Unique Entity Number (UEN)
Since 1 January 2009, all entities registered in Singapore, have been issued a Unique Entity Number (UEN) as its identification number. All entities will now enjoy the convenience of having a single identification number for interaction with all Government agencies and authorities.
eXtensible Business Reporting Language (XBRL) Filing
XBRL stands for eXtensible Business Reporting Language, and it is a language for the electronic communication of business and financial data worldwide. As one of the family of “XML” languages, it is becoming a standard means of communicating information between businesses and on the internet.
With effect from 1 November 2007, Singapore incorporated companies which are either unlimited or limited by shares are required to file financial statements in XBRL format, unless they fall under the excluded categories. The excluded categories are:
Banks, insurance companies and finance companies whose activities are regulated by the Monetary Authority of Singapore; and
Companies that are allowed by law to prepare accounts in accordance with accounting standard other than the Singapore Financial Reporting Standards and the International Financial Reporting Standards.
Companies in the excluded categories shall continue to file its financial statements by attaching a PDF copy of the financial statements as tabled or used for purposes of its Annual General Meeting (AGM).
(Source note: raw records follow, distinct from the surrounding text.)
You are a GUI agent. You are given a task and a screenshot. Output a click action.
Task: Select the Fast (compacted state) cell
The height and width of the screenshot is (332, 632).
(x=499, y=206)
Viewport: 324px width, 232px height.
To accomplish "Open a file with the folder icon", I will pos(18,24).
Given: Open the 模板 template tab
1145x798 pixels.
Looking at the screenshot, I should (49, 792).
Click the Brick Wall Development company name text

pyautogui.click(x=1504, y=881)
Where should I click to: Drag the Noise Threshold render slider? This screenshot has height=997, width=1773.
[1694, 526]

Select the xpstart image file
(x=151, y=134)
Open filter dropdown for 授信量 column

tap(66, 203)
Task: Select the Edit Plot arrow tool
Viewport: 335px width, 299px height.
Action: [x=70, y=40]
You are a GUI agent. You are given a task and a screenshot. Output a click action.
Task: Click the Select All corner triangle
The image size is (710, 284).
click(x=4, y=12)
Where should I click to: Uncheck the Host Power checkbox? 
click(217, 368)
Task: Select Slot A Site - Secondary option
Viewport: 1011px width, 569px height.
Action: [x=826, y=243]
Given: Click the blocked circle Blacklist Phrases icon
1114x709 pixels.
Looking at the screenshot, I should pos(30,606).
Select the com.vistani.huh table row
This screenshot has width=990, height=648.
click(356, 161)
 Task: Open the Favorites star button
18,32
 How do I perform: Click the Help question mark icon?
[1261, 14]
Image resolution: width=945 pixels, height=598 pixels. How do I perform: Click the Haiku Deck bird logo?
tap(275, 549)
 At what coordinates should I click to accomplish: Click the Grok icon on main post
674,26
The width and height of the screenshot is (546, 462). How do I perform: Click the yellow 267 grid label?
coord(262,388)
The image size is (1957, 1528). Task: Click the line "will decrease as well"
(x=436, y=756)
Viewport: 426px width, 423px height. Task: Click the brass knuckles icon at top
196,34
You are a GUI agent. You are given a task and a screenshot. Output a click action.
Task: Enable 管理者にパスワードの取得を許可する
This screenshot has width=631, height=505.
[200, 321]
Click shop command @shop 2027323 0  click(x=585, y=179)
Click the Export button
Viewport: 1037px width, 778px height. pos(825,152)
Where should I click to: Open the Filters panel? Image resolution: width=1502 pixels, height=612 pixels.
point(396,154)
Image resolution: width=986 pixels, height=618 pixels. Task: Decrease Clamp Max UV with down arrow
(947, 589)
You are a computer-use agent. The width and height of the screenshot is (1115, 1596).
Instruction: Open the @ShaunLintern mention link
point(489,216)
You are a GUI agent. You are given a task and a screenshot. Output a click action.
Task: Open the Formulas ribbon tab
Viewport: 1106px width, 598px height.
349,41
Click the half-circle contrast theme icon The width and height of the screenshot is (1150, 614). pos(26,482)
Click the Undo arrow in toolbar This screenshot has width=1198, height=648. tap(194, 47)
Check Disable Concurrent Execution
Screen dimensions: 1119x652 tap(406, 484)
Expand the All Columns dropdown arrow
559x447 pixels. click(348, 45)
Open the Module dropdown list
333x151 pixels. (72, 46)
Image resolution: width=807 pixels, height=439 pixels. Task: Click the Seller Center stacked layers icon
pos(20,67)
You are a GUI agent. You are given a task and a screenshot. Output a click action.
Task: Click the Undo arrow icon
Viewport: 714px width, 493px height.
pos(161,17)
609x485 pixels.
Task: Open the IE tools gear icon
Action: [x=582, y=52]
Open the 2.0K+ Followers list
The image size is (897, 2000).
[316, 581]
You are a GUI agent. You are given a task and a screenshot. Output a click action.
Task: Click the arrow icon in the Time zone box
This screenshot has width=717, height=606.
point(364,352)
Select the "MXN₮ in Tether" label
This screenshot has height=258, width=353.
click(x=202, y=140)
Insolvent Exempt Private Companies (EPCs) and EPCs that are required by law to file financial statements with ACRA will also do so in XBRL format.
Solvent EPCs will continue to be exempted from filing their financial statements with ACRA. Companies Limited by Guarantee and Foreign Companies and their local branches will not be required to file in XBRL.
Filing Financial Statements in XBRL
Users may use FS Manager to prepare financial statements in XBRL. The options available are as follows:
Option A (Full XBRL); or
Option B (Partial XBRL).
Option A (Full XBRL)
A company shall file its financial statements under Option A (Full XBRL) for its AR only under the following two scenarios:
The company had used the FS Manager to prepare the full set of financial statements for tabling at the Annual General Meeting (AGM) [note (*)]; or
The FS Manager is used to prepare a full set of financial statements identical in content to the full set of financial statements tabled at the AGM [note (*)].
Note (*): For the case of a private company which has dispensed with holding an AGM, the full set of financial statements will be that sent to the shareholders of the company.
The different financial periods stated in Option B do not affect the filing in Option A.
Option B (Partial XBRL)
Companies filing in Option B must attach a PDF copy of its full set of financial statements as tabled at the AGM with its AR (or for the case of a private company which has dispensed with holding an AGM, it shall be a copy of its full set of financial statements which was sent to the shareholders of the company).
There is a difference for filings in Option B for the financial periods:
Financial Periods Beginning On or Before 31 December 2008
A company which chooses to file in Option B files a minimum of the Balance Sheet, Income Statement and information denoted by a red asterisk in FS Manager.
Financial Periods Beginning On or After 1 January 2009 (or Earlier, if FRS 1(R) Has Been Early Adopted)
The Accounting Standards Council has issued on 28 March 2008, the revised FRS 1 for Singapore incorporated companies [FRS 1(R)], effective for annual periods beginning on or after 1 January 2009, with earlier adoption permitted.
A company which chooses to file in Option B files a minimum of Statement of Financial Position, Statement of Comprehensive Income and information denoted by a red asterisk in FS Manager. If the company presents all items of income and expense in two statements, both Statement of Comprehensive Income and Income Statement must also be filed.